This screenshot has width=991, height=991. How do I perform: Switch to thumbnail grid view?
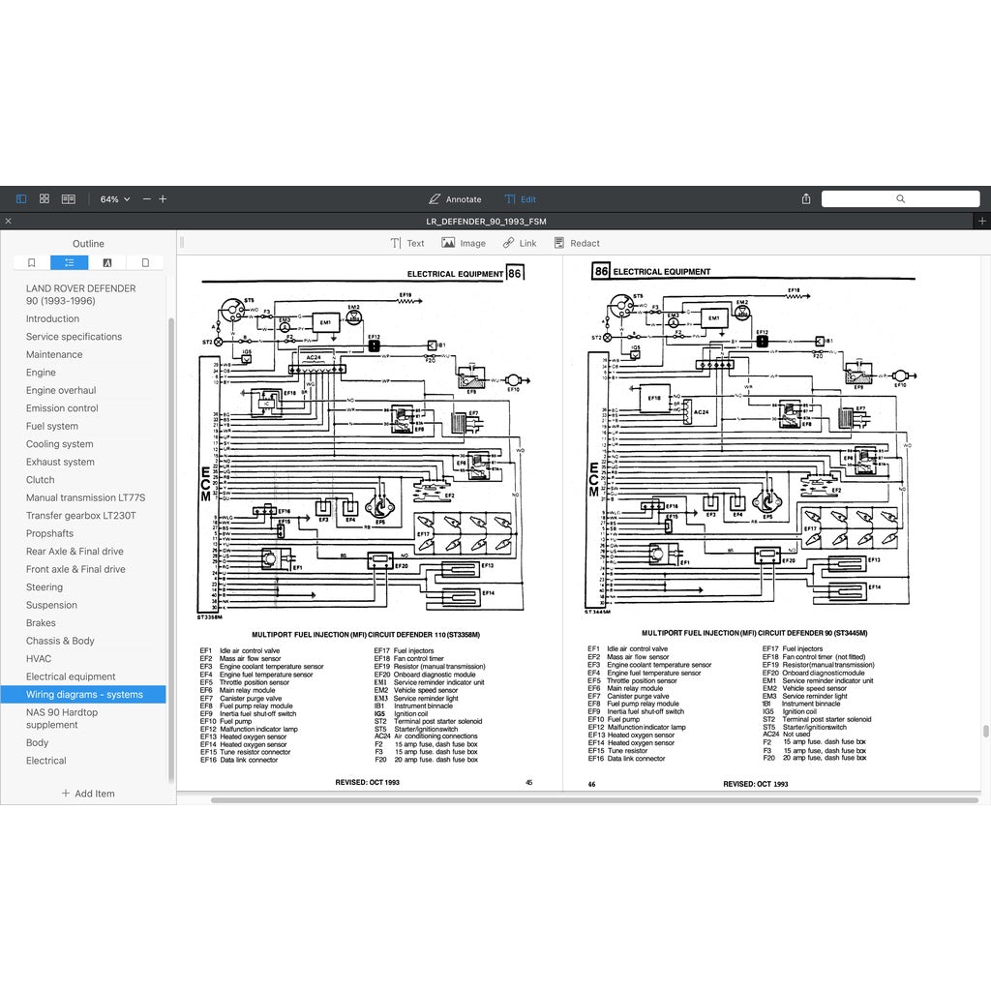pos(45,198)
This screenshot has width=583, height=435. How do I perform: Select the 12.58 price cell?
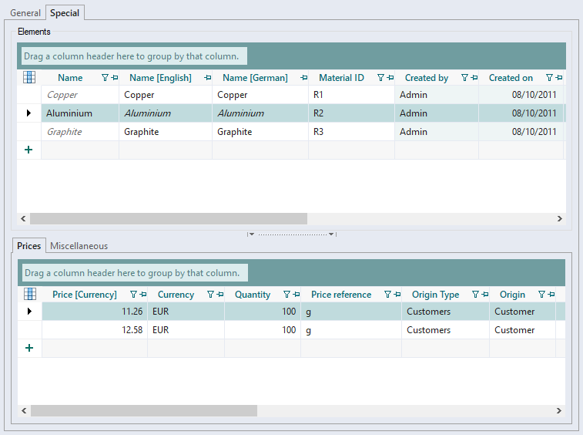tap(94, 330)
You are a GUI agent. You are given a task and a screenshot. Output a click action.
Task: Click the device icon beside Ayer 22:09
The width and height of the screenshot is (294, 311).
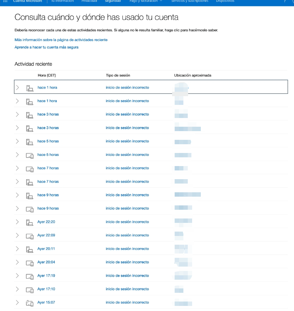30,236
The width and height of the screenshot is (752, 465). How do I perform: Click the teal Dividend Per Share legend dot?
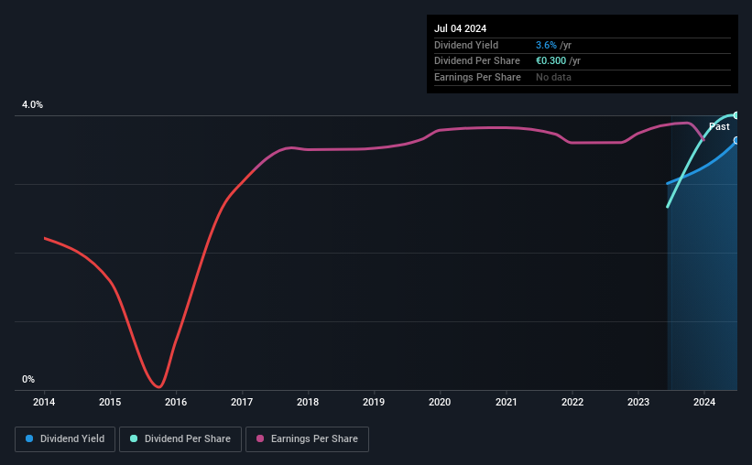point(134,438)
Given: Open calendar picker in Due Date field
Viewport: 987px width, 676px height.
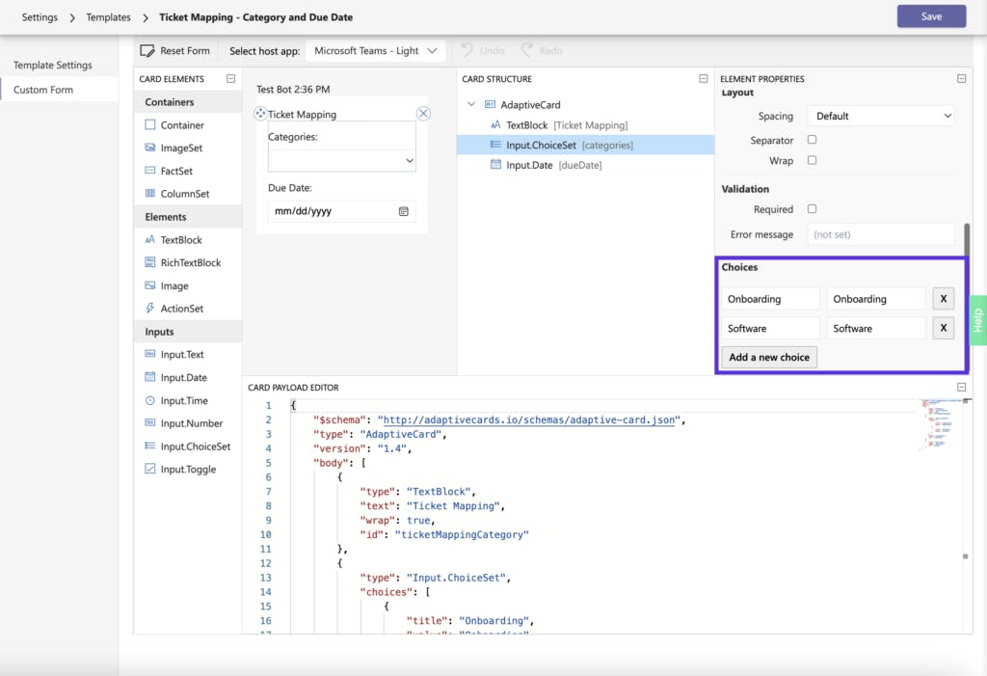Looking at the screenshot, I should (404, 211).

________________________

▸ WHAT YOU SHOULD DO
Your answer must be the lines from the one containing "Given: Open calendar picker in Due Date field" through the last line of the records, copied exactly, with no pictures.

▸ EXERCISE OUTPUT
Given: Open calendar picker in Due Date field
Viewport: 987px width, 676px height.
Looking at the screenshot, I should (404, 211).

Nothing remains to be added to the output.